## [WHAT YOU HAVE TO DO]
Can you quote, word for word, every line from the first line of the records below through the line containing "Click the green", and nothing else?

(Stored items)
══════

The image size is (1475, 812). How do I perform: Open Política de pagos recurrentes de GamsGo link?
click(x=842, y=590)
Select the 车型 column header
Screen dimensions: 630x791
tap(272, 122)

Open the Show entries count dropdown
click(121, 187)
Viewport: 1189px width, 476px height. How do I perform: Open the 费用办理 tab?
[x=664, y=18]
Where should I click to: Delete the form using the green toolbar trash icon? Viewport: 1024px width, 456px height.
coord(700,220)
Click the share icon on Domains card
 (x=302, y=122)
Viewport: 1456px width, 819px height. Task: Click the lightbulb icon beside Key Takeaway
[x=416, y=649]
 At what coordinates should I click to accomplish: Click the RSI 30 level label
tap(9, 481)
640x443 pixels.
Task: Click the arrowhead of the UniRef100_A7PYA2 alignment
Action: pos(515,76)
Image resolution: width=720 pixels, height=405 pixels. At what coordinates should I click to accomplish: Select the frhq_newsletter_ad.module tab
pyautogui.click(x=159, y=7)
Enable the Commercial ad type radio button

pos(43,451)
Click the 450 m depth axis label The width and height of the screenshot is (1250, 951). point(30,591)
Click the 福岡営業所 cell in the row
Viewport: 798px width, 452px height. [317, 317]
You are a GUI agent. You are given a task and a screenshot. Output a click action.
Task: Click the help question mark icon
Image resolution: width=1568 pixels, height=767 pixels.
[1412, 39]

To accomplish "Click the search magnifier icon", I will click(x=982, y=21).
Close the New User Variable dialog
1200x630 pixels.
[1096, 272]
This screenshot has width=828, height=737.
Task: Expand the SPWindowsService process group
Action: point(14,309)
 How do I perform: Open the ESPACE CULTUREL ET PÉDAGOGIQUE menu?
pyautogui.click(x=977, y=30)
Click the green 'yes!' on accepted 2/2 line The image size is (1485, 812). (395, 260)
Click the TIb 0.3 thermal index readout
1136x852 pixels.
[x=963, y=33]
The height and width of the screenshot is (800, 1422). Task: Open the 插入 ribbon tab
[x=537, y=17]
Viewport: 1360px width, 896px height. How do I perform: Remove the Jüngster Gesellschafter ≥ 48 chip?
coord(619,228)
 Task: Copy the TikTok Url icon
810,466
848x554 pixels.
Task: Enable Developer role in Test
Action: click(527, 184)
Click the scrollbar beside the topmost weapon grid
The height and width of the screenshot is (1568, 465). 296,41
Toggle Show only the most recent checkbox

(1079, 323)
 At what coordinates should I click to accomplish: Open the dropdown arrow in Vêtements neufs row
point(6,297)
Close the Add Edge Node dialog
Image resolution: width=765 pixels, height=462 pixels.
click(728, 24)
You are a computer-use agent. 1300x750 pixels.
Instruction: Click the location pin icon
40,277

══════

## [OUTPUT]
The image size is (1475, 812). How do I perform: Open Política de pagos recurrentes de GamsGo link?
click(x=842, y=590)
Select the 车型 column header
Screen dimensions: 630x791
tap(272, 122)

Open the Show entries count dropdown
click(121, 187)
Viewport: 1189px width, 476px height. How do I perform: Open the 费用办理 tab?
[x=664, y=18]
Where should I click to: Delete the form using the green toolbar trash icon? Viewport: 1024px width, 456px height.
coord(700,220)
Click the share icon on Domains card
 (x=302, y=122)
Viewport: 1456px width, 819px height. Task: Click the lightbulb icon beside Key Takeaway
[x=416, y=649]
 At what coordinates should I click to accomplish: Click the RSI 30 level label
tap(9, 481)
640x443 pixels.
Task: Click the arrowhead of the UniRef100_A7PYA2 alignment
Action: pos(515,76)
Image resolution: width=720 pixels, height=405 pixels. At what coordinates should I click to accomplish: Select the frhq_newsletter_ad.module tab
pyautogui.click(x=159, y=7)
Enable the Commercial ad type radio button

pos(43,451)
Click the 450 m depth axis label The width and height of the screenshot is (1250, 951). point(30,591)
Click the 福岡営業所 cell in the row
Viewport: 798px width, 452px height. [317, 317]
You are a GUI agent. You are given a task and a screenshot. Output a click action.
Task: Click the help question mark icon
Image resolution: width=1568 pixels, height=767 pixels.
[1412, 39]

To accomplish "Click the search magnifier icon", I will click(x=982, y=21).
Close the New User Variable dialog
1200x630 pixels.
[1096, 272]
This screenshot has width=828, height=737.
Task: Expand the SPWindowsService process group
Action: point(14,309)
 How do I perform: Open the ESPACE CULTUREL ET PÉDAGOGIQUE menu?
pyautogui.click(x=977, y=30)
Click the green 'yes!' on accepted 2/2 line The image size is (1485, 812). (395, 260)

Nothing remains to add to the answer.